Data for review: Begin
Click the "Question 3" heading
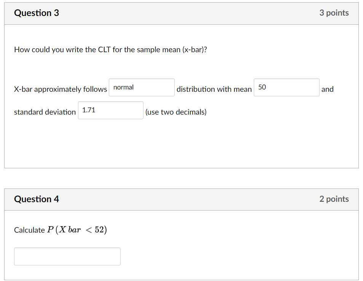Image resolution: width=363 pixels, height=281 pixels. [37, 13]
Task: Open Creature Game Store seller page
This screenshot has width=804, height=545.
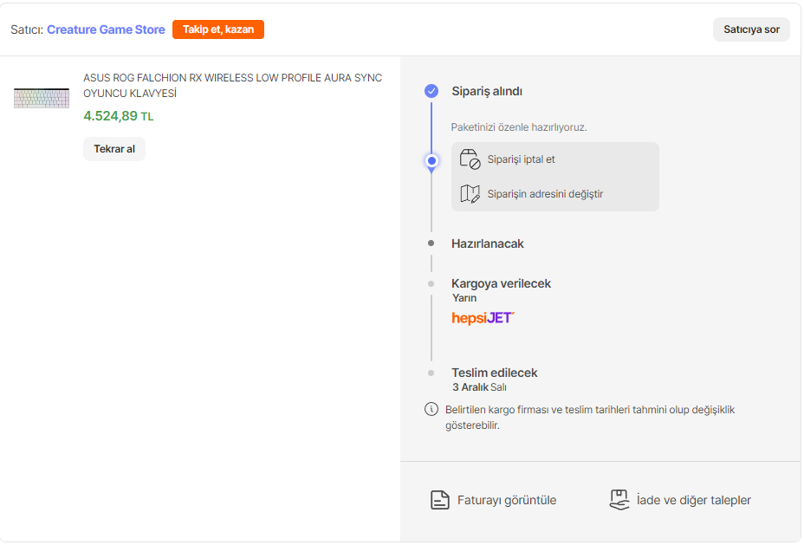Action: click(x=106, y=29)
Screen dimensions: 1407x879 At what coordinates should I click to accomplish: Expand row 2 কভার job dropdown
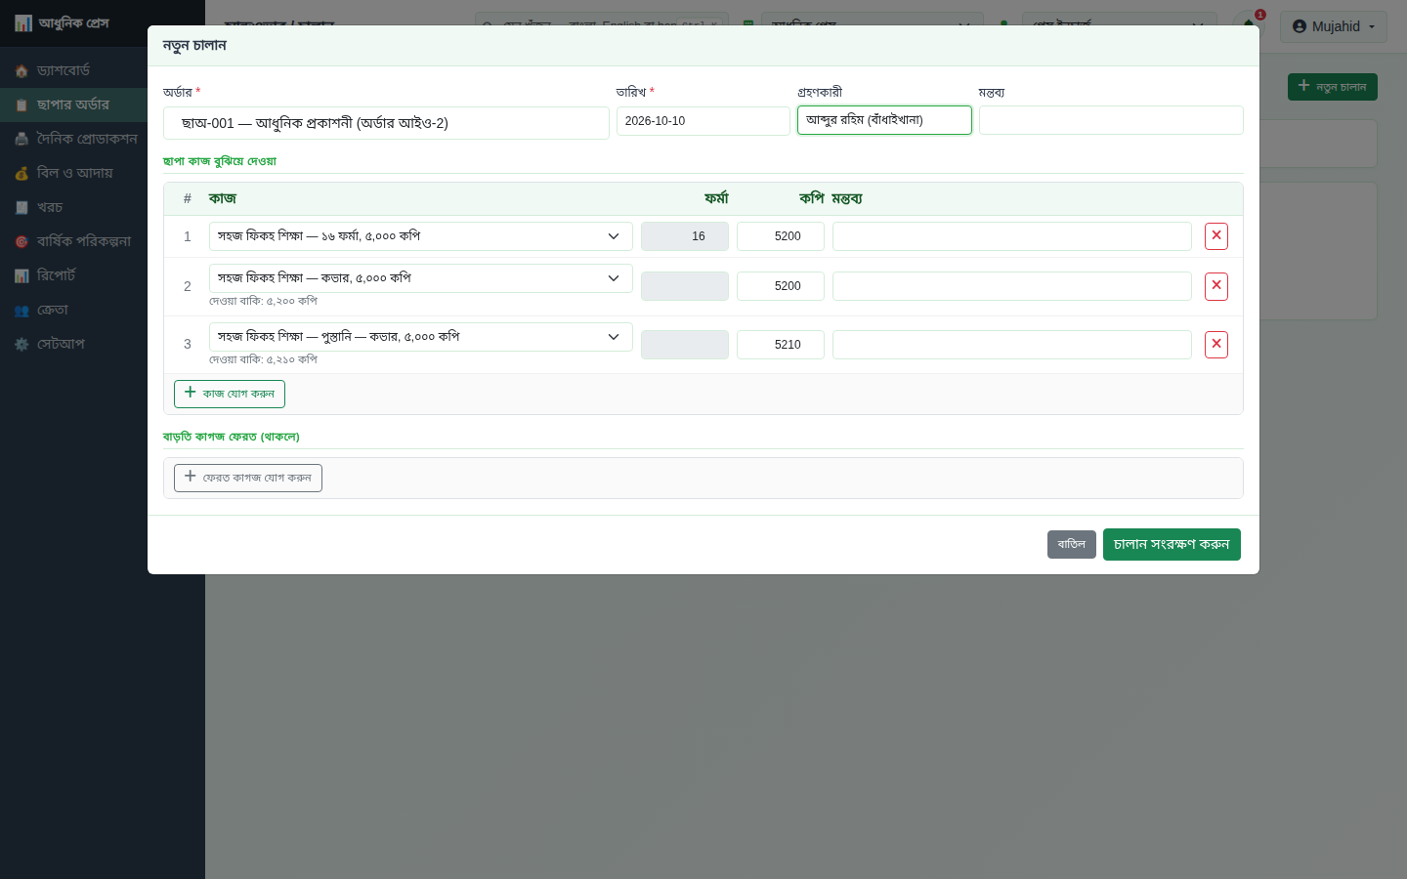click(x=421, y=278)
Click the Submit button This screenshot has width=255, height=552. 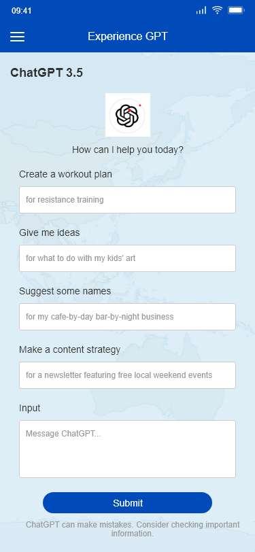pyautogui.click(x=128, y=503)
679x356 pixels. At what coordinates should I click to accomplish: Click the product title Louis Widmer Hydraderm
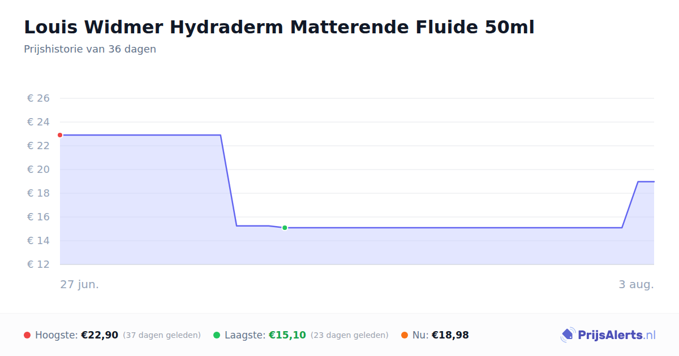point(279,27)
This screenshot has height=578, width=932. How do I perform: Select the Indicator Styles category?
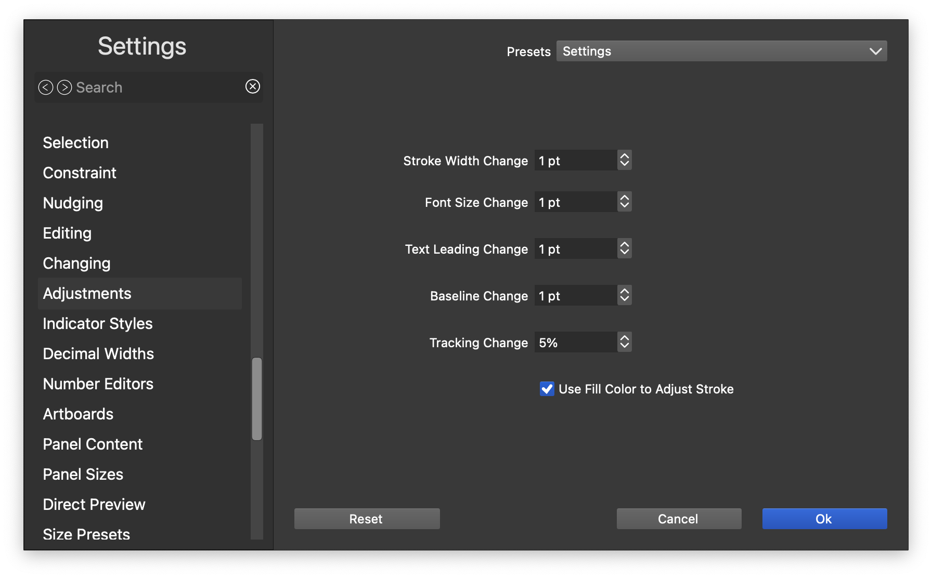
Data for review: End
Exercise prompt:
Take only the line containing "679x356 pixels. At" and every line after it to the end of the entries, and copy them exactly, pictures excluded.

Task result:
679x356 pixels. At what coordinates should I click to accomplish: Click the product title Louis Widmer Hydraderm
point(279,27)
This screenshot has height=578, width=932. How do I perform: Select the Indicator Styles category?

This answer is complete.